======== ENTRIES SUPPLIED

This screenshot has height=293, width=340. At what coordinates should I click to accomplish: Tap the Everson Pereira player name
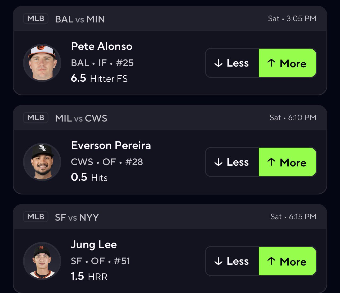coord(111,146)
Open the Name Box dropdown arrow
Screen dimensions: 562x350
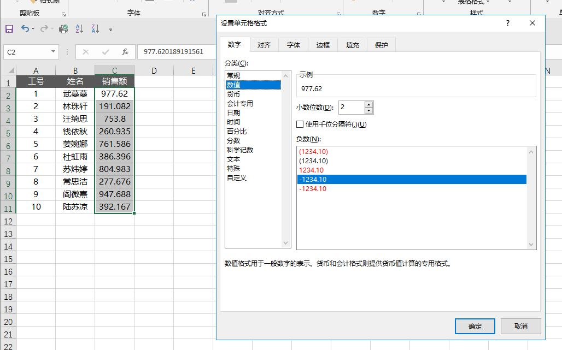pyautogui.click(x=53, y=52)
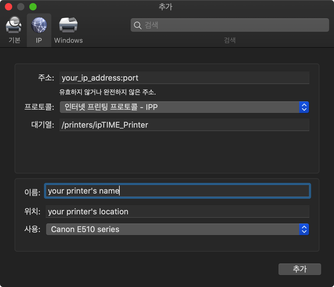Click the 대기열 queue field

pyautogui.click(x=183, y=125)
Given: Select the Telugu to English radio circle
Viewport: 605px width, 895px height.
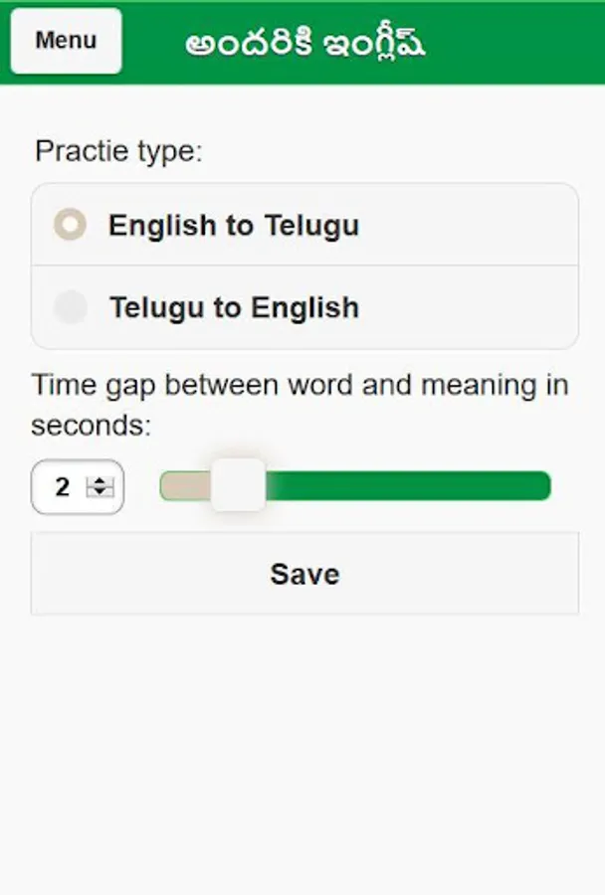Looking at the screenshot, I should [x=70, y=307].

================
======== ENTRIES SUPPLIED

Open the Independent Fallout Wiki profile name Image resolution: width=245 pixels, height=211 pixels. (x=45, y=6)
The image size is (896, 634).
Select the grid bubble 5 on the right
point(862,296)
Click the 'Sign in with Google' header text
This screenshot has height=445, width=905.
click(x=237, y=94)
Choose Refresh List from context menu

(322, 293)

================

Please report every line in the entries above that holds the string "Open".

■ PROBLEM SOLUTION:
Open the Name Box dropdown arrow
Open the Independent Fallout Wiki profile name Image resolution: width=245 pixels, height=211 pixels. (x=45, y=6)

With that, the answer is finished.